The Story Behind Practical Cyber
This is a story of crime, common sense, and outrage over price gauging. It explains why Elliot Turrini, a former federal cybercrime prosecutor, general counsel, and IT consultant EVP, and current entrepreneur, started Practical Cyber.
Bottom line: He started it to remove the fear and mystique from cybersecurity and cyber insurance; and to help small and medium sized business cost-effectively secure and insure their cyber-related assets without unnecessarily interferring with their daily operations.
Practical Cyber's job is to keep you profitable.
Beginning: federal prosecutions & the cybercrime book
In March 1999, while Elliot Turrini was a federal cybercrime prosecutor in New Jersey, the Melissa virus infected millions of computer around the world and caused over $77 million in damage.
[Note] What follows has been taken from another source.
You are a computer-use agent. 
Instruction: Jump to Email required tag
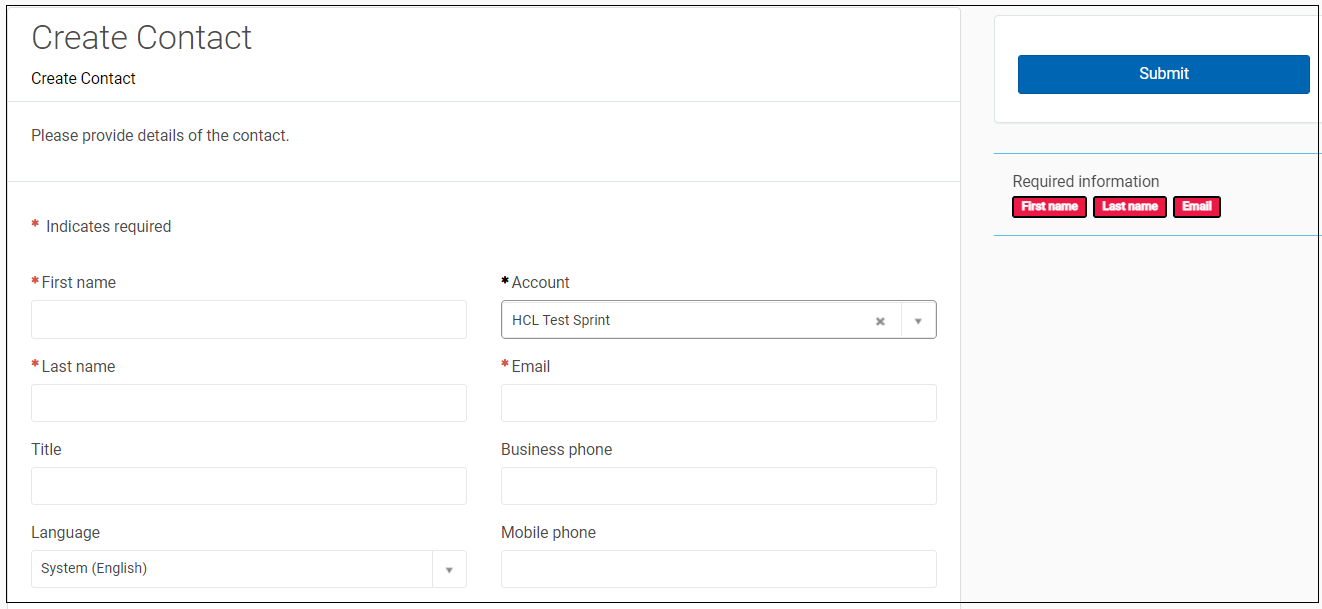point(1196,207)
As the lead prosecutor, Elliot Turrini learned firsthand about (1) the dangerous battle for control over computing technologies between criminals and businesses and (2) the scary fact that criminals will always find ways to win.
Three years later, Elliot prosecuted a system administrator for UBS PaineWebber. He had installed a “logic bomb” that deleted the hard drives of over 1,000 personal computers in the UBS branch offices around the United States. But for a legacy terminal in each branch office prepared for decommission, UBS would have suffered far more than the $3 Million in damages reported during the prosecution.
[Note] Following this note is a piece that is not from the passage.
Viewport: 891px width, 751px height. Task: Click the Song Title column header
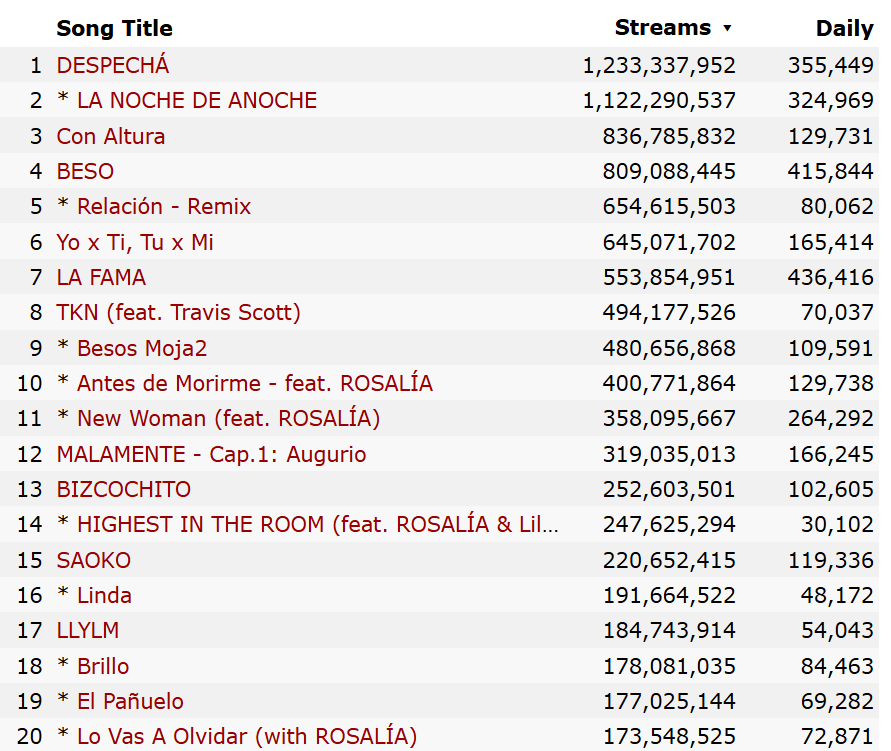(x=114, y=28)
Because Elliot recognized that protecting business from cybercrime required a complex mix of law, economics, technology, psychology, and insurance, he recruited a group of world-class experts to collaborate on his book, Cybercrimes: A Multidisciplinary Analysis. Edited and organized by Elliot Turrini and Professor Sumit Ghosh, these experts wrote a first of its kind multidisciplinary treatise about how to better protect your computing-related resources from cybercriminals.
The right balance between productivity and cybersecurity
While the general counsel and EVP of a 300 employee IT consulting company from 2004 to 2007, Elliot Turrini learned about how small to medium sized businesses were using computing-related technologies to generate profits. He saw their need to balance end—user simplicity and robust (but not overly intrusive) security. He also learned that many SMBs were relied too heavily and blindly on IT personnel who didn’t fully understand just how vulnerable their operations were to cyber attack; and that those who engaged cybersecurity experts, often adopted security practices that went over-board and hindered employee productivity.
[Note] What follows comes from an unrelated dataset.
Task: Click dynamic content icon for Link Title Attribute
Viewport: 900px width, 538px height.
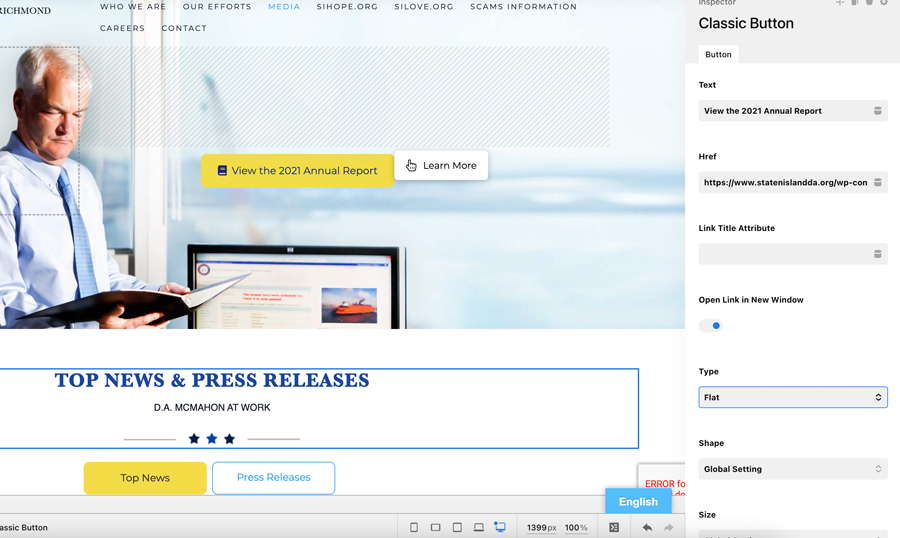Action: coord(878,254)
Heightened cybersecurity threats & price gauging
In 2017, a group of sophisticated cyber criminals hacked into the NSA, stole its most sophisticated cyber weapons, and posted them on the Internet for everyone to use. Almost every credible cybersecurity and cybercrime expert agrees that the distribution of these tools significantly heighted the risk of cyber attack for all businesses worldwide.
In June 2017, these tools via the WannaCry ransonsome ware virus helped cybercriminals almost shut down FedEx and the international law firm, DLA Piper, causing hundreds of millions in damage. The tools were also used to hold thousands of small and medium sized business hostage, locking them out of their computers until they paid the attackers a ransom.
In late July 2017, Equifax learned that hackers had stolen the personally identifiable information (including social security numbers) of at least 143 million people. This attack will cost Equifax about one billion dollars from a mix of investigation, reporting and other liability costs. And, its stock lost nearly 4 billion in value.
Finally, from August 2017 to October 2017, while consulting for a high-end cybersecurity company, Elliot learned that all businesses using computers shared the same fundamental cybersecurity challenges, and that many cybersecurity vendors were over-charging for their services. He also learned that cyber insurance could be bought for a fair price, but that few people understood how to negotiate and buy cyber insurance customized for each business. So, he put together a team of experts to help him create Practical Cyber.